## Problem description
Once the line containing "This screenshot has width=1456, height=819." is located, output it and every line after it through the end of the records, exactly as written and nothing else.

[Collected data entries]
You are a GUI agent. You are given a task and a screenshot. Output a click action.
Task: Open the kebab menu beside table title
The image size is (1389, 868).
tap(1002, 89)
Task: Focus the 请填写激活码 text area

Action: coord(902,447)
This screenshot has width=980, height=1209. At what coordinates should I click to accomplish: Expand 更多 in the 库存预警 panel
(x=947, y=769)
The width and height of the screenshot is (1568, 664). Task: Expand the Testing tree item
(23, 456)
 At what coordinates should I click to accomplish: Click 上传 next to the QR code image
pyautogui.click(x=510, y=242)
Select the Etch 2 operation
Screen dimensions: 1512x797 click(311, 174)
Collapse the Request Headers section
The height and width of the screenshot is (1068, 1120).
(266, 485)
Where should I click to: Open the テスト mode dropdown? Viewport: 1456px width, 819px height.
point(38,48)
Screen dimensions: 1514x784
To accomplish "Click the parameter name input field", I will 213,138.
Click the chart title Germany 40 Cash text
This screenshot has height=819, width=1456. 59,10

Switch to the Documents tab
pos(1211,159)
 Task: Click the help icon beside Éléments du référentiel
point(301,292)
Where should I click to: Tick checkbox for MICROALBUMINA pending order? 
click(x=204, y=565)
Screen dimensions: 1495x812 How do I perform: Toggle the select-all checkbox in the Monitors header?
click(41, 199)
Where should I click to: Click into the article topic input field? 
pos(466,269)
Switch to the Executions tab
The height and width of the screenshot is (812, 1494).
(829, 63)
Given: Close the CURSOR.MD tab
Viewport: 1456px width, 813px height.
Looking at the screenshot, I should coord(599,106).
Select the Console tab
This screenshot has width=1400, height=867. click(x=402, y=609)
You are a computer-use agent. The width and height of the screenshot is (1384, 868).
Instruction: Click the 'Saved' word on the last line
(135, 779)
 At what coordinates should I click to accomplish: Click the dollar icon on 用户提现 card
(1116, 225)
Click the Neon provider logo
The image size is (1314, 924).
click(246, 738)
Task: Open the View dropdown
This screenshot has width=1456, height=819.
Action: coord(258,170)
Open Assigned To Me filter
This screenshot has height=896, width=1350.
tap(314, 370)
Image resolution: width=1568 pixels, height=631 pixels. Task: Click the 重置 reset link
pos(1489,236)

## Solved problem
This screenshot has width=1456, height=819.
Action: coord(258,170)
Open Assigned To Me filter
This screenshot has height=896, width=1350.
tap(314, 370)
Image resolution: width=1568 pixels, height=631 pixels. Task: Click the 重置 reset link
pos(1489,236)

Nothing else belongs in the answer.